THE DATA:
■ ■ ■ ■

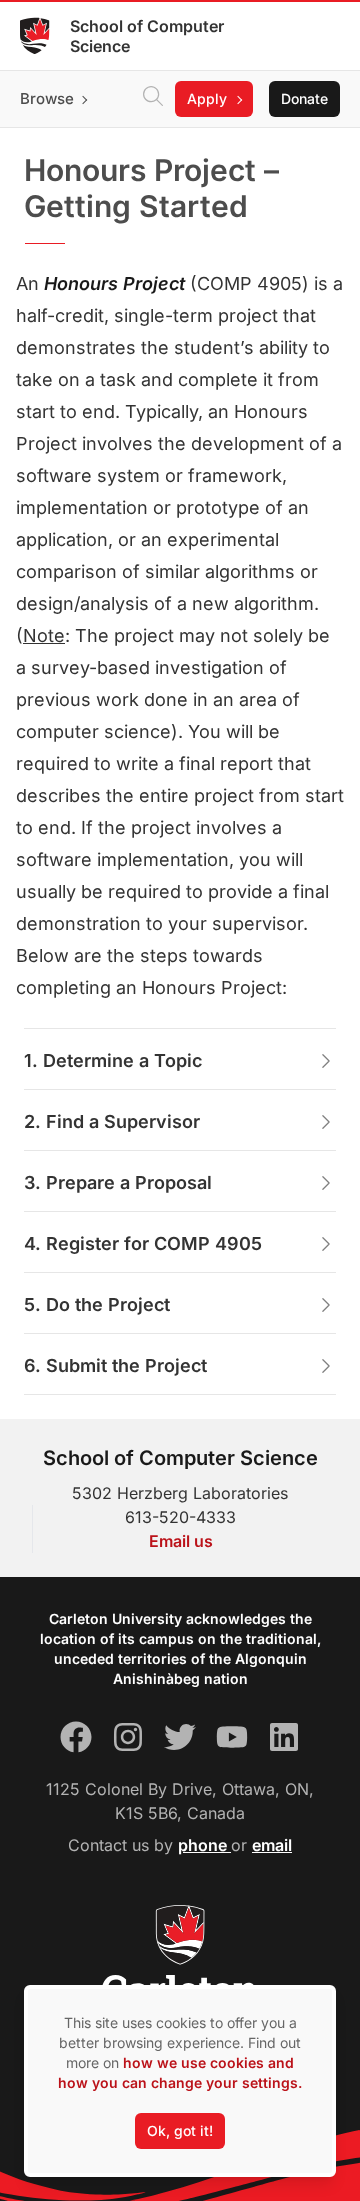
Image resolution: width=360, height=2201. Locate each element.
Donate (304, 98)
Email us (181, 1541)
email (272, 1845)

■ ■ ■ ■

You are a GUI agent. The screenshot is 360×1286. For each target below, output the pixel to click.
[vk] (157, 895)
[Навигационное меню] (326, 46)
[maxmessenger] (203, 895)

■ ■ ■ ■

EXERCISE DESCRIPTION: Within the records above, count the lines that hold the word "each" and give only that number.

ANSWER TO THE PROBLEM: 2